> **Source text**
↓
The integration of innovations in Information and Communication Technologies (ICT) with trade liberalisation has lead to the emergence of International E-Commerce (IEC). IEC is a subset of e-commerce and it is defined as an on-line commitment to sell a product that result in the import or export of goods or services cross-borders. IEC still accounts for a small portion of overall international trade (USGAO 2002). Investment in ICT generated new financial instruments leading to invention of new means of conducting business worldwide.
The Golden age of European economic growth (the period between 1950 and 1973) was superseded by the United States productivity growth that outperformed European productivity growth. . During the 1990s there was spectacular progress in ICT production, which encouraged more capital investment in ICT causing ICT equipment to become much cheaper. ICT production became larger relative to GDP in the United States. EU has lagged behind the United States in ICT investment and in the contribution made by ICT to labour productivity growth.
For most EU countries except Ireland, ICT production accounts for smaller proportion of GDP than in the United States (Crafts 2003). Weak investment in ICT in Europe is related to regulation. Employment protection legislation, which raises firing costs, is an obstacle to the reorganization of the labour force and work practices which are central to obtaining the payoff from ICT. Although Europe has moved in the direction of deregulation and some countries have a strong advantage over the United States in human capital, the continued strength of employment protection remains as a drag on ICT capital investment.
↑
> **Supplied material**
↓
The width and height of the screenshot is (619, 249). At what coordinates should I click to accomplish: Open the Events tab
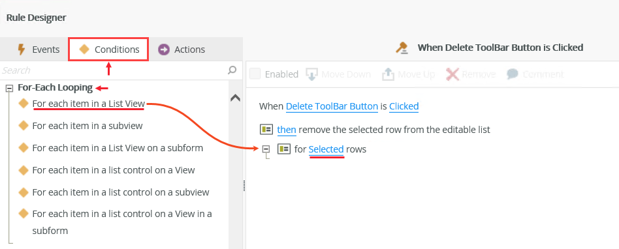click(x=39, y=50)

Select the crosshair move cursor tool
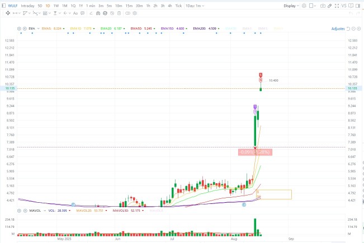tap(8, 13)
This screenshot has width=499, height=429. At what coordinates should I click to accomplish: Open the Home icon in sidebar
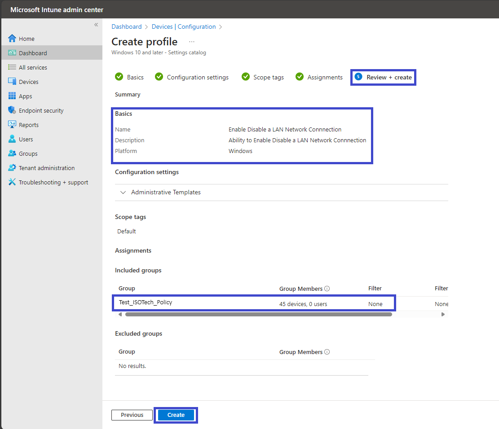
↑
> **What is needed**
Type out the whole passage on ICT and international e-commerce word for word. The material isn't needed for this.

> **Result for this exercise**
The integration of innovations in Information and Communication Technologies (ICT) with trade liberalisation has lead to the emergence of International E-Commerce (IEC). IEC is a subset of e-commerce and it is defined as an on-line commitment to sell a product that result in the import or export of goods or services cross-borders. IEC still accounts for a small portion of overall international trade (USGAO 2002). Investment in ICT generated new financial instruments leading to invention of new means of conducting business worldwide.
The Golden age of European economic growth (the period between 1950 and 1973) was superseded by the United States productivity growth that outperformed European productivity growth. . During the 1990s there was spectacular progress in ICT production, which encouraged more capital investment in ICT causing ICT equipment to become much cheaper. ICT production became larger relative to GDP in the United States. EU has lagged behind the United States in ICT investment and in the contribution made by ICT to labour productivity growth.
For most EU countries except Ireland, ICT production accounts for smaller proportion of GDP than in the United States (Crafts 2003). Weak investment in ICT in Europe is related to regulation. Employment protection legislation, which raises firing costs, is an obstacle to the reorganization of the labour force and work practices which are central to obtaining the payoff from ICT. Although Europe has moved in the direction of deregulation and some countries have a strong advantage over the United States in human capital, the continued strength of employment protection remains as a drag on ICT capital investment.